- Venue: Beijing Science and Technology University Gymnasium
- Date: 22 August 2008
- Competitors: 16 from 16 nations

Medalists
- 1st place, gold medalist(s):  / Hadi Saei / Iran
- 2nd place, silver medalist(s):  / Mauro Sarmiento / Italy
- 3rd place, bronze medalist(s):  / Zhu Guo / China
- 3rd place, bronze medalist(s):  / Steven López / United States

= Taekwondo at the 2008 Summer Olympics – Men's 80 kg =

Taekwondo competition

The men's 80 kg competition in taekwondo at the 2008 Summer Olympics in Beijing took place on August 22 at the Beijing Science and Technology University Gymnasium.

==Competition format==
The main bracket consisted of a single-elimination tournament, culminating in the gold medal match. Two bronze medals were awarded at the taekwondo competitions. A repechage was used to determine the bronze medal winners. Every competitor who lost to one of the two finalists competed in the repechage, another single-elimination competition. Each semifinal loser faced the last remaining repechage competitor from the opposite half of the bracket in a bronze medal match.

==Schedule==
All times are China standard time (UTC+8)

| Date | Time | Round |
|---|---|---|
| Friday, 22 August 2008 | 11:00 16:00 17:30 20:30 | Preliminary round Quarterfinals Semifinals Final |

==Qualifying Athletes==

| Athlete | Country |
|---|---|
| Lionel Baguissi | Gabon |
| Carlos Vásquez | Venezuela |
| Aaron Cook | Great Britain |
| Anju Jason | Marshall Islands |
| Bahri Tanrıkulu | Turkey |
| Steven López | United States |
| Mauro Sarmiento | Italy |
| Sebastien Konan | Ivory Coast |
| Abdulqader Hikmat Sarhan | Qatar |
| Rashad Ahmadov | Azerbaijan |
| Sébastien Michaud | Canada |
| Ángel Román | Puerto Rico |
| Miguel Ferrera | Honduras |
| Zhu Guo | China |
| Deepak Bista | Nepal |
| Hadi Saei | Iran |

==Results==
- Legend
- PTG — Won by points gap
- SUP — Won by superiority
- OT — Won on over time (Golden Point)

==Controversy==
An incident in the men's 80 kg competition may prove to have a more lasting impact on the sport.

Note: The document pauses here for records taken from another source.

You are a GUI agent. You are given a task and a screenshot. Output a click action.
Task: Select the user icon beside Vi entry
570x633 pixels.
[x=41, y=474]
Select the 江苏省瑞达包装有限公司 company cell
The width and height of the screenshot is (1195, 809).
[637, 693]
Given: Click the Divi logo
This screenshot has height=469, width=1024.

American Steven López, the two-time defending gold medalist in that class who had not lost a match since 2002, had one point taken away by the referee in the third period of his quarterfinal match against Italy's Mauro Sarmiento. The referee determined that Lopez had used an illegal "cut kick" (blocked an opponent's blow below the waist). The deduction turned Lopez' 2–1 lead to a 1–1 tie, and Lopez lost in sudden-death overtime. Team USA's team leader, Herb Perez, unsuccessfully protested the decision, asserting that Lopez had raised his left leg in defense and Sarmiento had kicked into the leg in an attempt to draw the deduction.

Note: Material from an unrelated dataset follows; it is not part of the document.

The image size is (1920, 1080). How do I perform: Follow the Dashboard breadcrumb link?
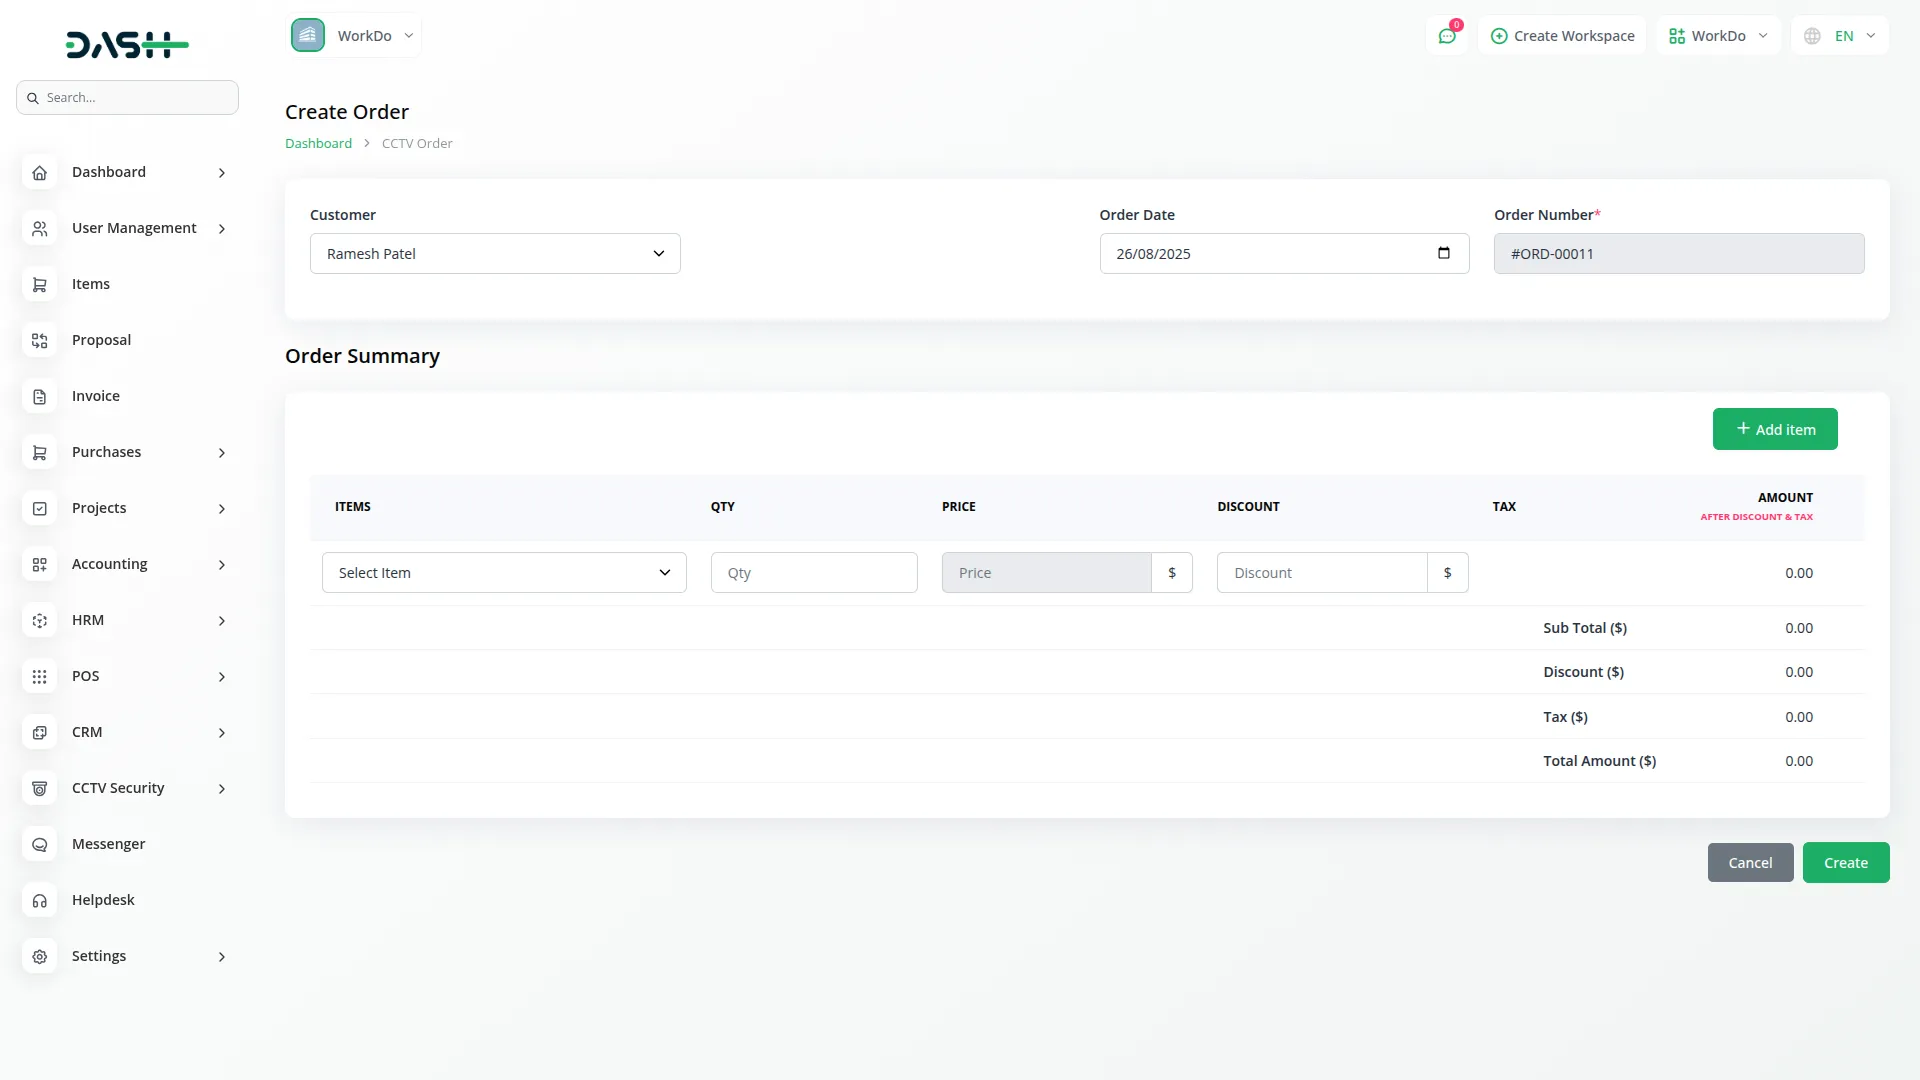point(318,144)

In the wake of the decision, Perez leveled serious charges against the sport's governing body, the World Taekwondo Federation:
- He claimed that the protest was not properly handled. Typically, decisions on protests must be made within 15 minutes. No response was made for 45 minutes.
- He also stated that the U.S. team received no indication why the protest was deemed "unacceptable". According to Perez, "Unacceptable could mean anything from we didn’t file the papers properly to we didn’t use the right color pencil... Under the WTF competition rules, we should have been notified about the decision, the criteria, the methodology used, what evidence was presented, and what referees were reviewing it. We were not."
- Perez also said that at a June 2008 conference, the heads of the 25 teams that were to compete in Beijing were asked to sign an agreement not to file any protests at the Games.
- After his protest was denied, Perez alleged that WTF officials approached him and asked him not to talk to the press.

Charles Robinson, a writer for Yahoo! Sports in the U.S., called the events surrounding Lopez' match "a chaotic episode that might ultimately prove to be the tipping point to Olympic doom", adding that it had been widely rumored that taekwondo was on the brink of being removed from the Olympic program.